DATA FOR REVIEW START

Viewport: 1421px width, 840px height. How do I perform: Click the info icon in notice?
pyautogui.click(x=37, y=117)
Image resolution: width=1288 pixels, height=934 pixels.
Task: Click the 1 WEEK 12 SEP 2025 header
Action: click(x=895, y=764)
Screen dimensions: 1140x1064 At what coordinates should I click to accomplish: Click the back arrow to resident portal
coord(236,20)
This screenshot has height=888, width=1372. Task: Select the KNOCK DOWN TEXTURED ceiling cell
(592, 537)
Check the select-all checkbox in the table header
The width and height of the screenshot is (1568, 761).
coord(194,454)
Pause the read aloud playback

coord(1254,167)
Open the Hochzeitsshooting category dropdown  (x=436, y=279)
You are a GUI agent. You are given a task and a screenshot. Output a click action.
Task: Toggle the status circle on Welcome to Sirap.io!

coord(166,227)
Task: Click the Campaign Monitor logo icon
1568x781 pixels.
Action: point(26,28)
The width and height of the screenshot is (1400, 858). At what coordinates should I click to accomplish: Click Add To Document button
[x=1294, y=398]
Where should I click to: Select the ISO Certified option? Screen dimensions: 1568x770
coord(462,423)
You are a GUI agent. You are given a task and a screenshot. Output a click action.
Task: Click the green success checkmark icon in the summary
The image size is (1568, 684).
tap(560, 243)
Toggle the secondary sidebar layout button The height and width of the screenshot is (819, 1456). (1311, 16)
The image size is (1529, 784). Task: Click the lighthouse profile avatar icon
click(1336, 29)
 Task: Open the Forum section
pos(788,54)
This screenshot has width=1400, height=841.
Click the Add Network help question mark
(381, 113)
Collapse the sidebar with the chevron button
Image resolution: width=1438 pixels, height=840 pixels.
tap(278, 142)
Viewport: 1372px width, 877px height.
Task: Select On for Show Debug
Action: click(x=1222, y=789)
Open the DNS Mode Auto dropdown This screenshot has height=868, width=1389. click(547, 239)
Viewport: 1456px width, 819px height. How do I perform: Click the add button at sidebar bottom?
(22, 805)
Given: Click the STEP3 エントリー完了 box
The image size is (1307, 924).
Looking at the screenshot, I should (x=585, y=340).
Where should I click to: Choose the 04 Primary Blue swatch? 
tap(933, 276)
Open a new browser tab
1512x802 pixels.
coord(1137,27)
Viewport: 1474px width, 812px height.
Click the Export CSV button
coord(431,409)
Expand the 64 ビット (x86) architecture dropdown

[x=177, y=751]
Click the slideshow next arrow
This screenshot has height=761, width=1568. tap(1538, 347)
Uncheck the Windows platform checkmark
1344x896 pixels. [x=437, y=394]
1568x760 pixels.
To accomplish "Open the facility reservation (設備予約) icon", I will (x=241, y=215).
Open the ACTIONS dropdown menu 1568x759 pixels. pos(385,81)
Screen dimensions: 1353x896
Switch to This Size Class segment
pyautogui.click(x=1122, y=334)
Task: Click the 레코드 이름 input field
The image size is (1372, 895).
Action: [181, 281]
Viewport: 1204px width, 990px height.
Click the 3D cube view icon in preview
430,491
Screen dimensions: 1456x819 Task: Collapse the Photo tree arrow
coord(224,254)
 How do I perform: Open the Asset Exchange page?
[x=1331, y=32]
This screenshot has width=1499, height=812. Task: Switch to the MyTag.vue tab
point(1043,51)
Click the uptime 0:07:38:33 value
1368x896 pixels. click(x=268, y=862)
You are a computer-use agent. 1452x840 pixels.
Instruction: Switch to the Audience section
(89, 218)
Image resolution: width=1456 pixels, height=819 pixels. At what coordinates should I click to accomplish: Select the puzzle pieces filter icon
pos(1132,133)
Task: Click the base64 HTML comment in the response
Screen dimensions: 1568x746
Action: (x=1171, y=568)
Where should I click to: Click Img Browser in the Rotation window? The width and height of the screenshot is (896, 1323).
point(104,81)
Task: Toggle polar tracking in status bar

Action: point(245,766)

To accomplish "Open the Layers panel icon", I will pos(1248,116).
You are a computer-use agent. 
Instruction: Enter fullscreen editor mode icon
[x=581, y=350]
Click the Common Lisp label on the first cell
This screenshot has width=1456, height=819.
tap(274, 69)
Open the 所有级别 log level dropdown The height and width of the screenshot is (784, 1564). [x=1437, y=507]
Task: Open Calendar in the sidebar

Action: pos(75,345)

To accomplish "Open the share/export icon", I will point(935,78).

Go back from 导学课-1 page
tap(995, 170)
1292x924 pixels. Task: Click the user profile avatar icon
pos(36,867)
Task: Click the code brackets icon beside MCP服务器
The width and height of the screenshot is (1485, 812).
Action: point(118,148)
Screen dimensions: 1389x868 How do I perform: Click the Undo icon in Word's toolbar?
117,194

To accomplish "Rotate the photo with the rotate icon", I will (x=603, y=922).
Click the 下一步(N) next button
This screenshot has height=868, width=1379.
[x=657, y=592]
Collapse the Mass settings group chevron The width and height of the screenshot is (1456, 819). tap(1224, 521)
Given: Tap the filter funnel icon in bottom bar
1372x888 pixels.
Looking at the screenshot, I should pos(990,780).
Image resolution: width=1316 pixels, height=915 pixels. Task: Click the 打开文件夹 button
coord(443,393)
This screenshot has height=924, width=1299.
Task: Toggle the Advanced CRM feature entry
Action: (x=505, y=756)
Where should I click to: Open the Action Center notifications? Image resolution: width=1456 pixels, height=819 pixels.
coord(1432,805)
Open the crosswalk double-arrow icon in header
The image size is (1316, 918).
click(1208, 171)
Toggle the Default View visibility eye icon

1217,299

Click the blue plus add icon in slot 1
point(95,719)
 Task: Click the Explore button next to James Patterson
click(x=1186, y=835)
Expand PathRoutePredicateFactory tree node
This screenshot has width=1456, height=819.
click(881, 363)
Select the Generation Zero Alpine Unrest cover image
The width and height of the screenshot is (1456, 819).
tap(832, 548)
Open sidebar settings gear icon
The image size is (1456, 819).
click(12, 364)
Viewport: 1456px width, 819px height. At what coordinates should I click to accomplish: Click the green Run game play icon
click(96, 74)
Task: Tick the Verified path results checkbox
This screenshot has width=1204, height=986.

DATA FOR REVIEW END

▶ **EXERCISE DIRECTIONS**: Repeat the data verbatim.

▶ **RESPONSE FOR THIS EXERCISE**:
Viewport: 1421px width, 840px height. How do I perform: Click the info icon in notice?
pyautogui.click(x=37, y=117)
Image resolution: width=1288 pixels, height=934 pixels.
Task: Click the 1 WEEK 12 SEP 2025 header
Action: click(x=895, y=764)
Screen dimensions: 1140x1064 At what coordinates should I click to accomplish: Click the back arrow to resident portal
coord(236,20)
This screenshot has height=888, width=1372. Task: Select the KNOCK DOWN TEXTURED ceiling cell
(592, 537)
Check the select-all checkbox in the table header
The width and height of the screenshot is (1568, 761).
coord(194,454)
Pause the read aloud playback

coord(1254,167)
Open the Hochzeitsshooting category dropdown  (x=436, y=279)
You are a GUI agent. You are given a task and a screenshot. Output a click action.
Task: Toggle the status circle on Welcome to Sirap.io!

coord(166,227)
Task: Click the Campaign Monitor logo icon
1568x781 pixels.
Action: point(26,28)
The width and height of the screenshot is (1400, 858). At what coordinates should I click to accomplish: Click Add To Document button
[x=1294, y=398]
Where should I click to: Select the ISO Certified option? Screen dimensions: 1568x770
coord(462,423)
You are a GUI agent. You are given a task and a screenshot. Output a click action.
Task: Click the green success checkmark icon in the summary
The image size is (1568, 684).
tap(560, 243)
Toggle the secondary sidebar layout button The height and width of the screenshot is (819, 1456). (1311, 16)
The image size is (1529, 784). Task: Click the lighthouse profile avatar icon
click(1336, 29)
 Task: Open the Forum section
pos(788,54)
This screenshot has width=1400, height=841.
Click the Add Network help question mark
(381, 113)
Collapse the sidebar with the chevron button
Image resolution: width=1438 pixels, height=840 pixels.
tap(278, 142)
Viewport: 1372px width, 877px height.
Task: Select On for Show Debug
Action: click(x=1222, y=789)
Open the DNS Mode Auto dropdown This screenshot has height=868, width=1389. click(547, 239)
Viewport: 1456px width, 819px height. How do I perform: Click the add button at sidebar bottom?
(22, 805)
Given: Click the STEP3 エントリー完了 box
The image size is (1307, 924).
Looking at the screenshot, I should (x=585, y=340).
Where should I click to: Choose the 04 Primary Blue swatch? 
tap(933, 276)
Open a new browser tab
1512x802 pixels.
coord(1137,27)
Viewport: 1474px width, 812px height.
Click the Export CSV button
coord(431,409)
Expand the 64 ビット (x86) architecture dropdown

[x=177, y=751]
Click the slideshow next arrow
This screenshot has height=761, width=1568. tap(1538, 347)
Uncheck the Windows platform checkmark
1344x896 pixels. [x=437, y=394]
1568x760 pixels.
To accomplish "Open the facility reservation (設備予約) icon", I will (x=241, y=215).
Open the ACTIONS dropdown menu 1568x759 pixels. pos(385,81)
Screen dimensions: 1353x896
Switch to This Size Class segment
pyautogui.click(x=1122, y=334)
Task: Click the 레코드 이름 input field
The image size is (1372, 895).
Action: [181, 281]
Viewport: 1204px width, 990px height.
Click the 3D cube view icon in preview
430,491
Screen dimensions: 1456x819 Task: Collapse the Photo tree arrow
coord(224,254)
 How do I perform: Open the Asset Exchange page?
[x=1331, y=32]
This screenshot has width=1499, height=812. Task: Switch to the MyTag.vue tab
point(1043,51)
Click the uptime 0:07:38:33 value
1368x896 pixels. click(x=268, y=862)
You are a computer-use agent. 1452x840 pixels.
Instruction: Switch to the Audience section
(89, 218)
Image resolution: width=1456 pixels, height=819 pixels. At what coordinates should I click to accomplish: Select the puzzle pieces filter icon
pos(1132,133)
Task: Click the base64 HTML comment in the response
Screen dimensions: 1568x746
Action: (x=1171, y=568)
Where should I click to: Click Img Browser in the Rotation window? The width and height of the screenshot is (896, 1323).
point(104,81)
Task: Toggle polar tracking in status bar

Action: point(245,766)

To accomplish "Open the Layers panel icon", I will pos(1248,116).
You are a computer-use agent. 
Instruction: Enter fullscreen editor mode icon
[x=581, y=350]
Click the Common Lisp label on the first cell
This screenshot has width=1456, height=819.
tap(274, 69)
Open the 所有级别 log level dropdown The height and width of the screenshot is (784, 1564). [x=1437, y=507]
Task: Open Calendar in the sidebar

Action: pos(75,345)

To accomplish "Open the share/export icon", I will point(935,78).

Go back from 导学课-1 page
tap(995, 170)
1292x924 pixels. Task: Click the user profile avatar icon
pos(36,867)
Task: Click the code brackets icon beside MCP服务器
The width and height of the screenshot is (1485, 812).
Action: point(118,148)
Screen dimensions: 1389x868 How do I perform: Click the Undo icon in Word's toolbar?
117,194

To accomplish "Rotate the photo with the rotate icon", I will (x=603, y=922).
Click the 下一步(N) next button
This screenshot has height=868, width=1379.
[x=657, y=592]
Collapse the Mass settings group chevron The width and height of the screenshot is (1456, 819). tap(1224, 521)
Given: Tap the filter funnel icon in bottom bar
1372x888 pixels.
Looking at the screenshot, I should pos(990,780).
Image resolution: width=1316 pixels, height=915 pixels. Task: Click the 打开文件夹 button
coord(443,393)
This screenshot has height=924, width=1299.
Task: Toggle the Advanced CRM feature entry
Action: (x=505, y=756)
Where should I click to: Open the Action Center notifications? Image resolution: width=1456 pixels, height=819 pixels.
coord(1432,805)
Open the crosswalk double-arrow icon in header
The image size is (1316, 918).
click(1208, 171)
Toggle the Default View visibility eye icon

1217,299

Click the blue plus add icon in slot 1
point(95,719)
 Task: Click the Explore button next to James Patterson
click(x=1186, y=835)
Expand PathRoutePredicateFactory tree node
This screenshot has width=1456, height=819.
click(881, 363)
Select the Generation Zero Alpine Unrest cover image
The width and height of the screenshot is (1456, 819).
tap(832, 548)
Open sidebar settings gear icon
The image size is (1456, 819).
click(12, 364)
Viewport: 1456px width, 819px height. At what coordinates should I click to accomplish: Click the green Run game play icon
click(96, 74)
Task: Tick the Verified path results checkbox
This screenshot has width=1204, height=986.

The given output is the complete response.